Artists of Color Experience

Call for Artists for Artists of Color Experience

Artists of Color Experience Call For Artists

Looking for Artists of Color to be part of the Arts Consortium’s Artists of Color Experience Art Show. Art will be shown in our gallery in Victoria and option to sell your art as well.

Artists of Color Experience honors all artists of color – we invite you share stories through visual art, music and literary art. We look forward to seeing many interesting and beautiful works of art.

LOCATION
ACCC Arts Center Gallery
7924 Victoria Drive, Studio Level
Victoria MN 55386

EXHIBIT DATES
July 18 to August 30, 2020

ARTS CENTER HOURS
EXHIBIT is open during Arts Center Hours
Saturdays 9-5pm
(subject to Volunteer availability)

Appointment Shopping can be scheduled by emailing giftshop@artsofcarvercounty.org

DEADLINES
Entry Deadline: by midnight Friday, July 17, 2020 (complete form below to enter)

DETAILS
Notification of Acceptance will be sent:  on or before July 17, 2020
Exhibit Dates: July 18 to August 30, 2020

Art Drop-Off:  Contact Sue Thompson at visualarts@artsofcarvercounty.org to make arrangements.
Art Pick-Up: Contact Sue Thompson at visualarts@artsofcarvercounty.org to make arrangements.
Any work left at the Arts Center 30 days after an exhibit ends becomes the property of the ACCC.

PROCESS
Information about eligible works can be found on our Gallery Standard Categories & Guidelines page. Please read before you submit your Entry Fee below. Please feel free to contact us via phone or email if you have any questions. Thank you.

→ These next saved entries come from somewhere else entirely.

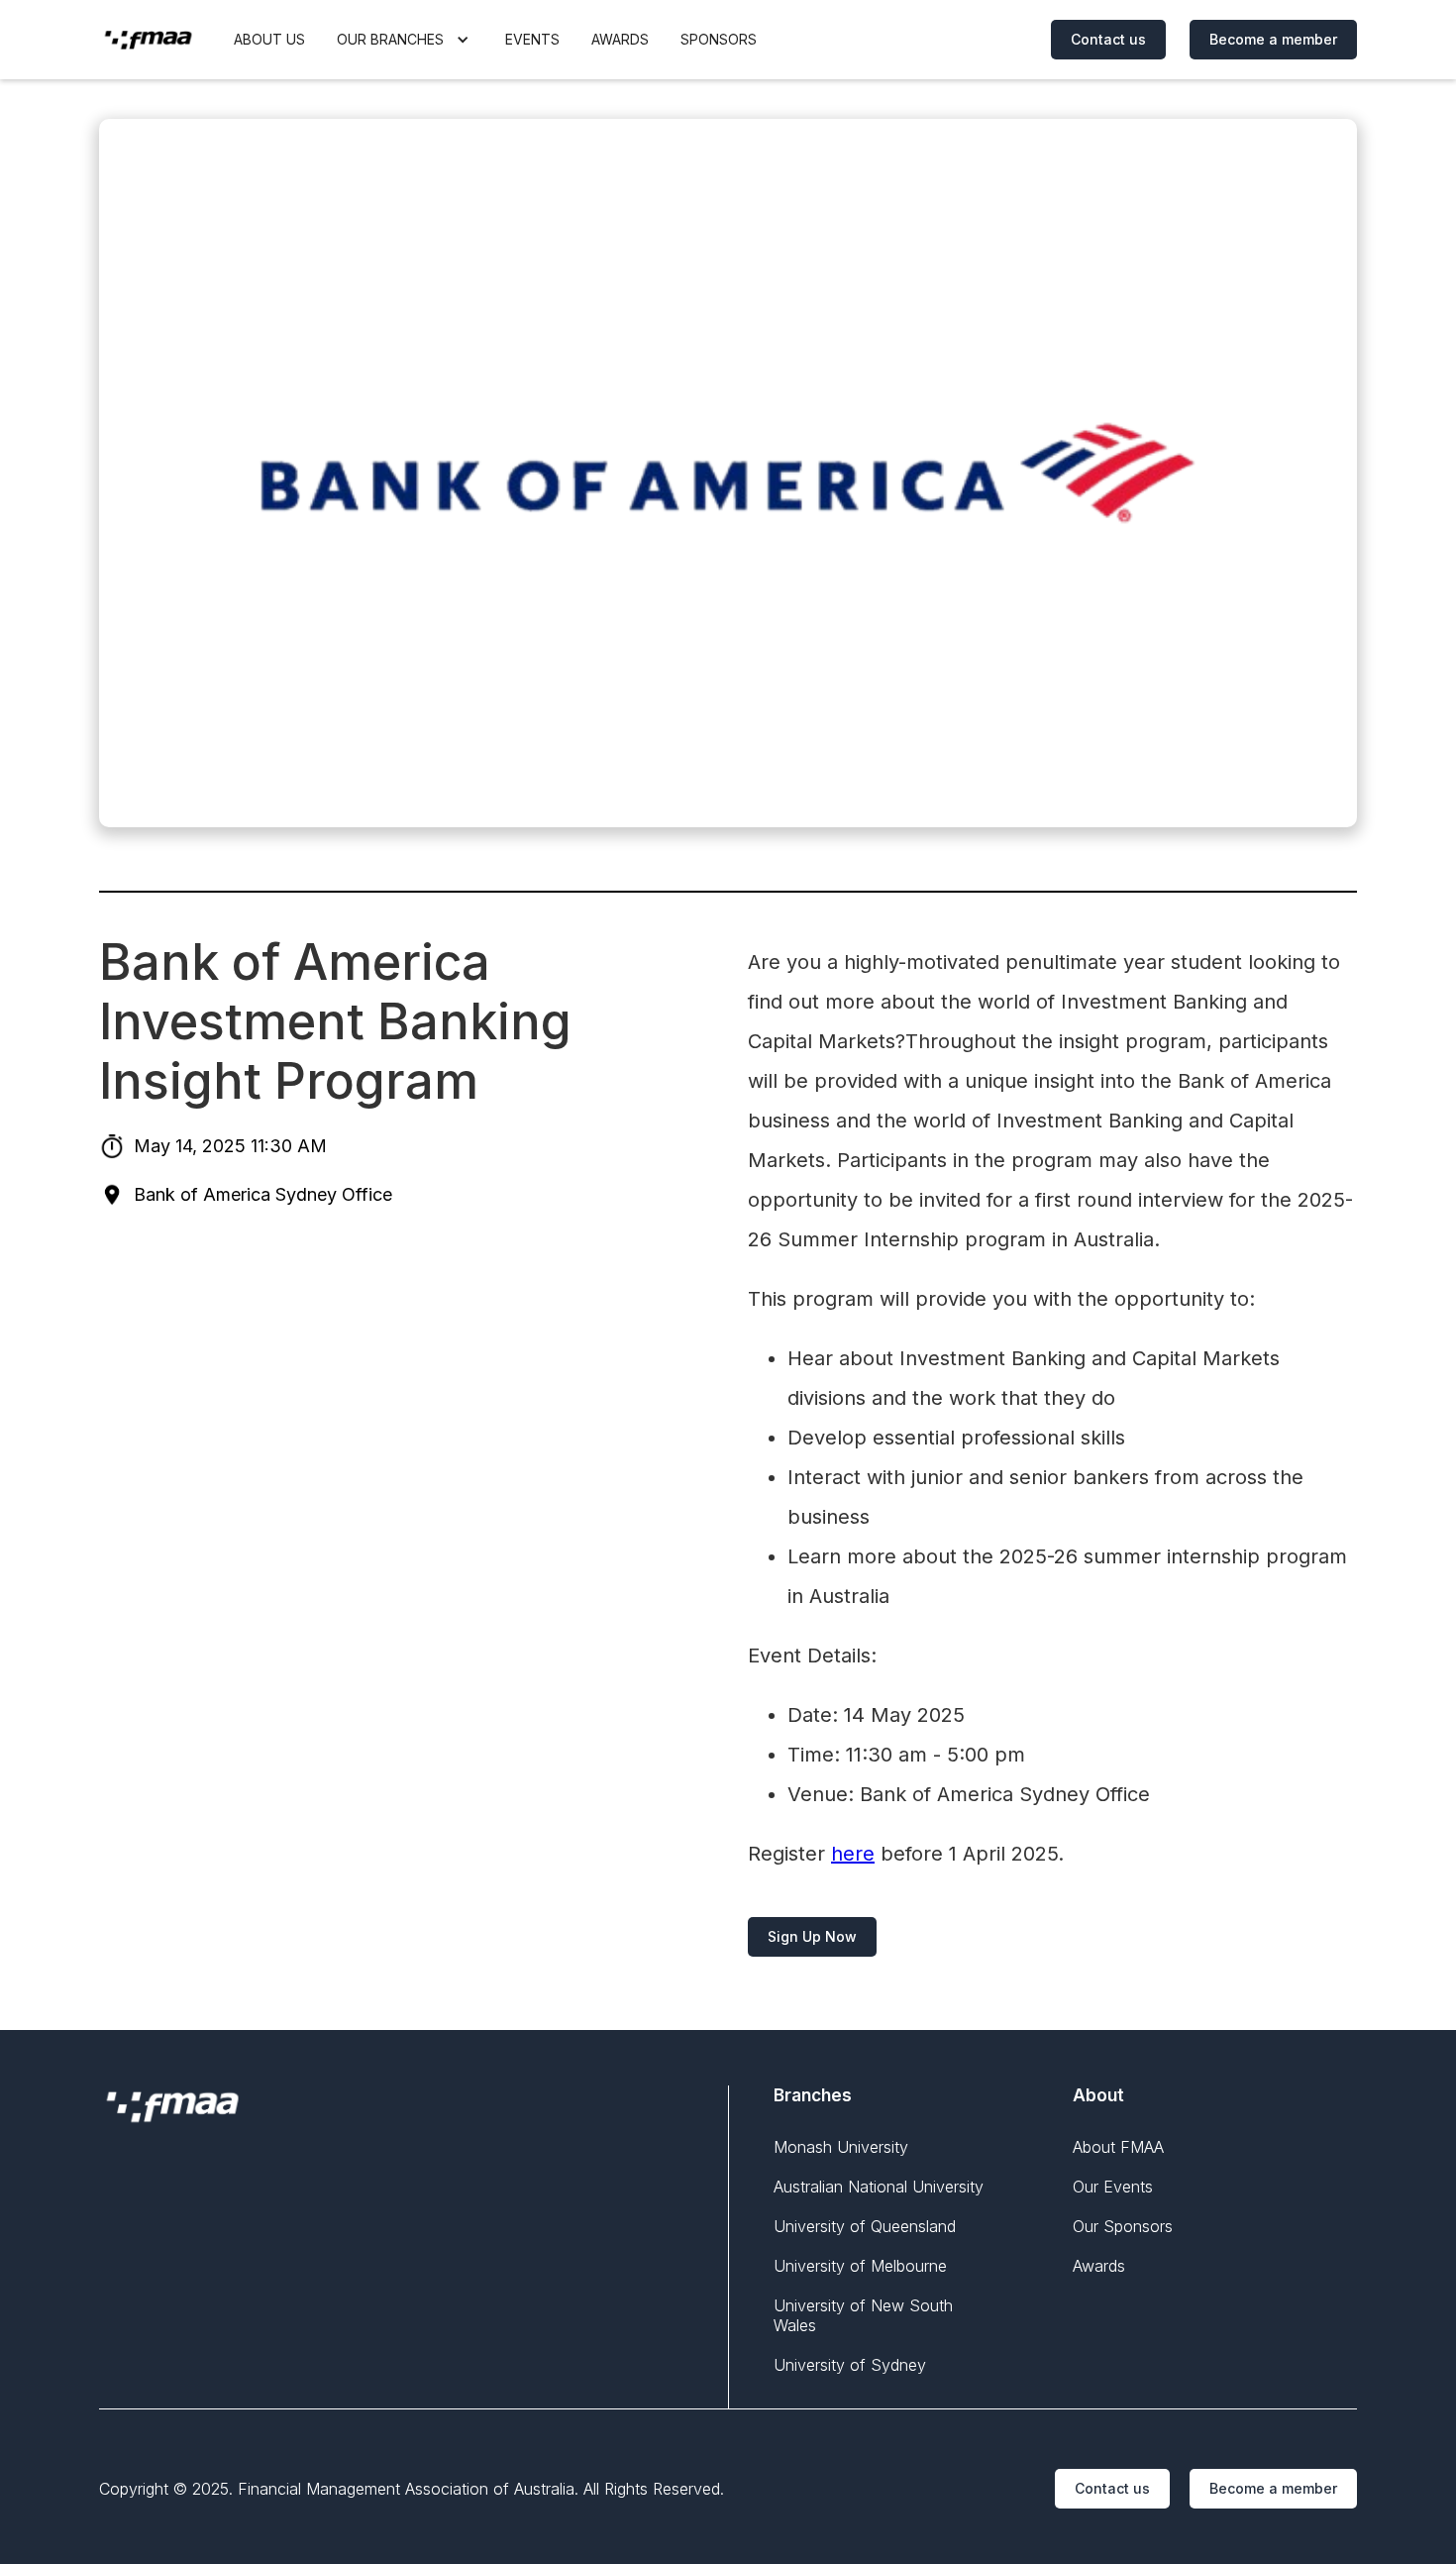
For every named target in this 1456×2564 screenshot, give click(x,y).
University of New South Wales (863, 2315)
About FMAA (1118, 2147)
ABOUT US (269, 39)
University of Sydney (850, 2365)
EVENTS (532, 39)
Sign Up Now (812, 1936)
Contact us (1108, 39)
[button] (405, 39)
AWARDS (620, 39)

  • Any ACCC Member with artwork in our Gift Shop or in an Exhibit who works 6+ hours in the Arts Center in a given month will earn an extra 10% commission on the sale of their work for that month. So, the commission paid to the ACCC goes from 40% to 30%.  To Volunteer at the Arts Center, visit our Volunteer page.

We can accept up to 3 works per artist until the gallery is full.

After you complete the Entry Form below, email your 3 images of your work to visualarts@artsofcarvercounty.org to complete your entry.

Membership is not required to be in the show. To join the ACCC, go to our Membership page. We will notify all artists via email regarding acceptance to the exhibit by the Notification of Acceptance date listed above. If space provides, we may contact you to submit additional work for the exhibit.

FEE
There is no charge for Members or Nonmembers for this exhibit.

CONTACT
Sue Thompson, Exhibit Coordinator
visualarts@artsofcarvercounty.org
952-240-3180

AFTER your work is accepted, go to the How To Submit Art page and officially submit your accepted works. Labeled artwork can be brought to the Arts Center on the Art Drop-Off date listed above. Please make sure your item label matches artwork submitted for the exhibit. MAKE A NOTE ON YOUR ART INTAKE FORM IF YOUR ARTWORK IS NOT FOR SALE, FOR DISPLAY ONLY.

You may use the graphic below to help promote the exhibit.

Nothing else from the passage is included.